She also noted that policies such as exceptions to anti-trust law and high import tariffs enable the three dairy companies to set high prices for cottage cheese and other goods.
Dairy producers can “coordinate their activities and exert market power, and thus bring about higher prices for consumers,” according to the Ministry of Agriculture’s proposed budget, as quoted in the report.
Harel-Harari called for this state sanction of an agricultural cartel to be removed and for other tax benefits that currently only apply to large companies be applied to small businesses as well.
Harel-Harari’s analysis of cottage cheese prices also revealed that since January 2008, consumer prices rose 10 times as fast as the price dairy producers paid farmers for the milk.

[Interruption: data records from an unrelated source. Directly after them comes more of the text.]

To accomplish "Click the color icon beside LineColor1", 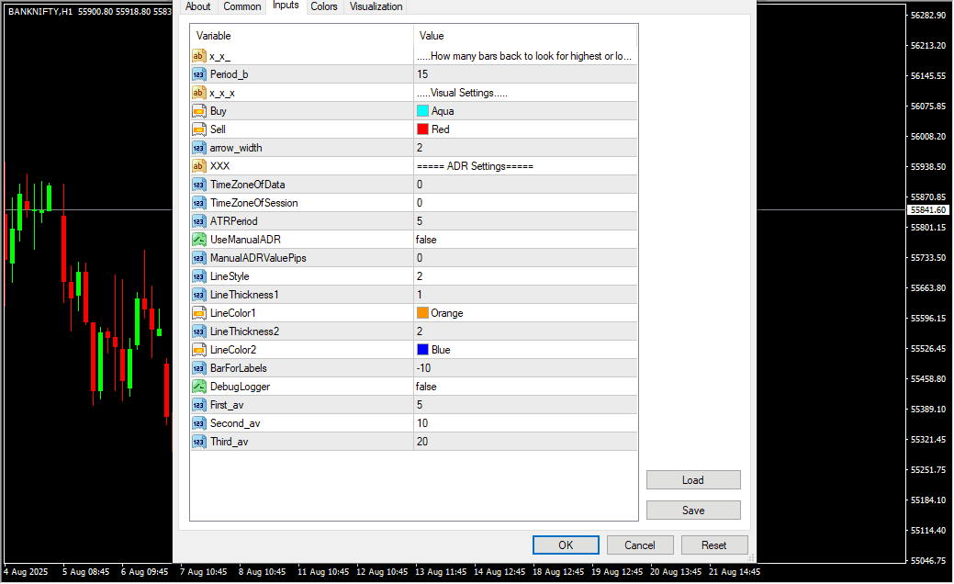I will point(198,313).
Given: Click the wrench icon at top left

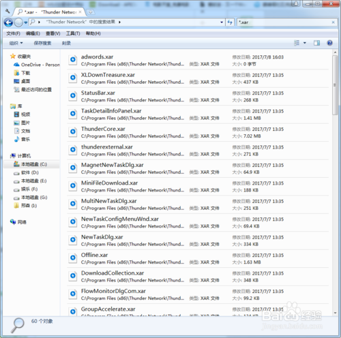Looking at the screenshot, I should (x=8, y=11).
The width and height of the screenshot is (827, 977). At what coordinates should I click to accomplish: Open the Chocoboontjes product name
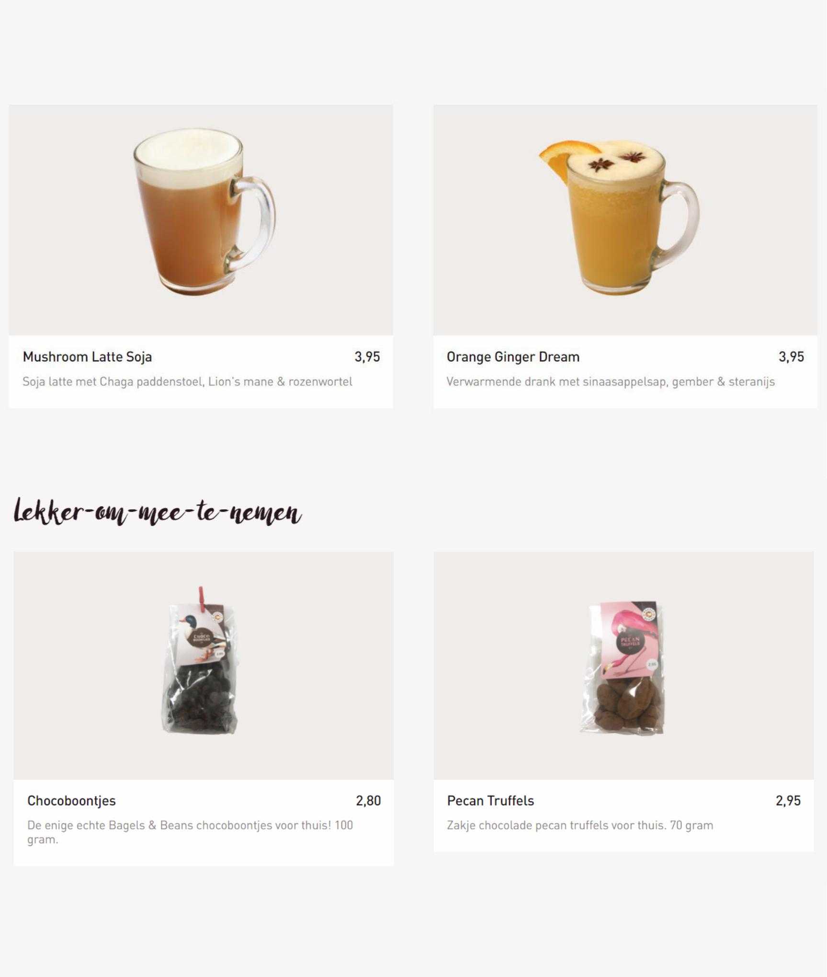click(71, 801)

Tnuva, which controls 70 percent of the cottage cheese market, also raised its prices by 45% percent since 2006, she found.

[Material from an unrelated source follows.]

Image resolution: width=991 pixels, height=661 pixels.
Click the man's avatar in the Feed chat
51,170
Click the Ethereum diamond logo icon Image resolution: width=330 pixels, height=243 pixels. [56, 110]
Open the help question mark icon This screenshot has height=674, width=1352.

The report added that high tariffs, which are as high as 150-200% for dairy imports, create obstacles for foreign dairy products to enter the Israeli market.
More foreign dairy products in the Israeli market would lower the price of goods, which prompted Harel-Harari to also advocate for a decrease in import tariffs.
The JIMS study was released the same day a new inter-ministerial government committee formed to investigate the regulatory and business barriers that affect food prices convened its first hearing.
Yoash Ben-Yitzhak, spokesman for the Manufacturers Association, the umbrella organization for Israeli manufacturers in which the three dairy companies are members, would not comment on JIMS’s recommendations.
But he said that the dairy producers are “part of the committee that is trying to find a solution.”
The committee, chaired by Sharon Kedmi, director general of the Ministry of Industry, Trade and Labor, will examine different concerns about the food industry and market failures, including domestic supply, tariffs and market barriers. It will also investigate the disparity between the cost of consumer goods in Israel and other Western countries with similar populations and economies.
The committee is expected to present its interim findings in two months and its final report in four months.